Gustavo Dudamel was born in 1981 in Barquisimeto, Venezuela. His father was a trombonist and his mother a voice teacher, and he grew up listening to music and conducting his toys to old recordings. He began violin lessons as a child but was drawn to conducting from an early age. At the age of 13, as a member of his youth orchestra, he put down his violin and picked up the baton when the conductor was running late. A natural, he began studying conducting with Rodolfo Saglimbeni. In 1996, he was named Music Director of the Amadeus Chamber Orchestra, where his talent was spotted by José Antonio Abreu, who would become his mentor. In 1999, at the age of 18, he was appointed Music Director of the Simón Bolívar Youth Symphony Orchestra of Venezuela, composed of graduates of the El Sistema program. Dudamel gained international attention when he won the inaugural Bamberger Symphoniker Gustav Mahler Competition in 2004. Dudamel went on to become the music director of the Gothenburg Symphony (2007–2012), where he now holds the title of Honorary Conductor. Dudamel’s talent was widely recognized, notably by other prominent conductors of the day, but it was the Los Angeles Philharmonic that took the initiative to sign the 27-year-old Dudamel as music director in 2009.

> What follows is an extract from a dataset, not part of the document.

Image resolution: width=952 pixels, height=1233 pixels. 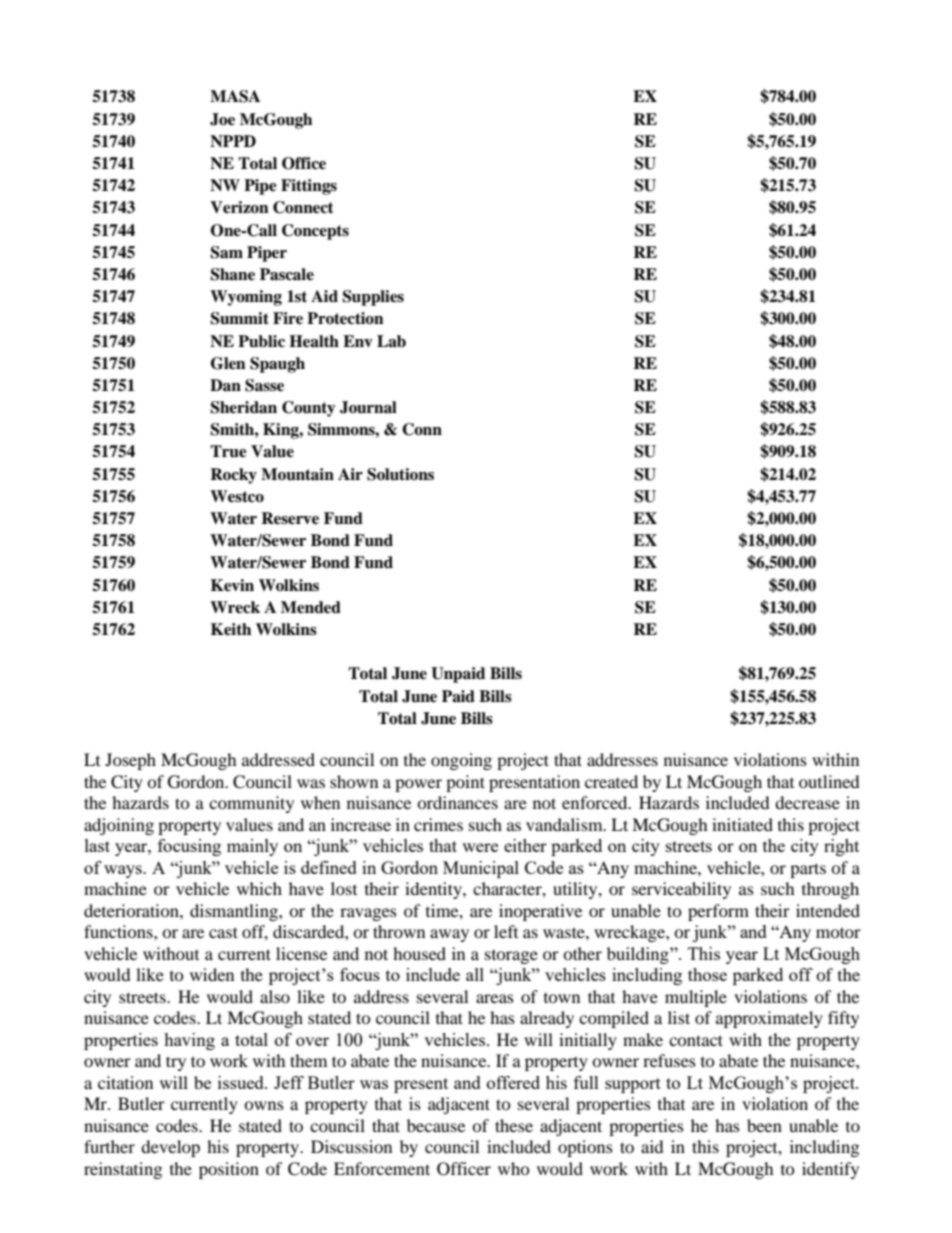 What do you see at coordinates (222, 119) in the page?
I see `Joe` at bounding box center [222, 119].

Since then, Dudamel has become one of the most decorated conductors of his generation. Among his many honors, he has received Spain’s 2020 Gold Medal for Merit in Fine Arts, the 2019 Konex Foundation Classical Music Award, Distinguished Artist Award from the International Society for the Performing Arts (ISPA), the Gish Prize, the Paez Medal of Art, the Pablo Neruda Order of Artistic and Cultural Merit in 2018, the Americas Society Cultural Achievement Award in 2016, the 2014 Leonard Bernstein Lifetime Achievement Award for the Elevation of Music in Society from the Longy School of Music, and the Medal of the University of Burgos, Spain, in 2021. Leading publications such as Musical America and Gramophone have named him as their artist of the year. He has received honorary doctorates from the Universidad Centroccidental Lisandro Alvarado in his hometown and also from the University of Gothenburg. He was inducted into l’Ordre des Arts et des Lettres as a Chevalier in Paris in 2009. The Simón Bolívar Symphony Orchestra of Venezuela was awarded Spain’s prestigious annual Prince of Asturias Award for the Arts in 2008. He was named one of Time magazine’s 100 most influential people in 2009. In 2016, Dudamel delivered the keynote speech for recipients of the National Medal of Art and National Humanities Medal.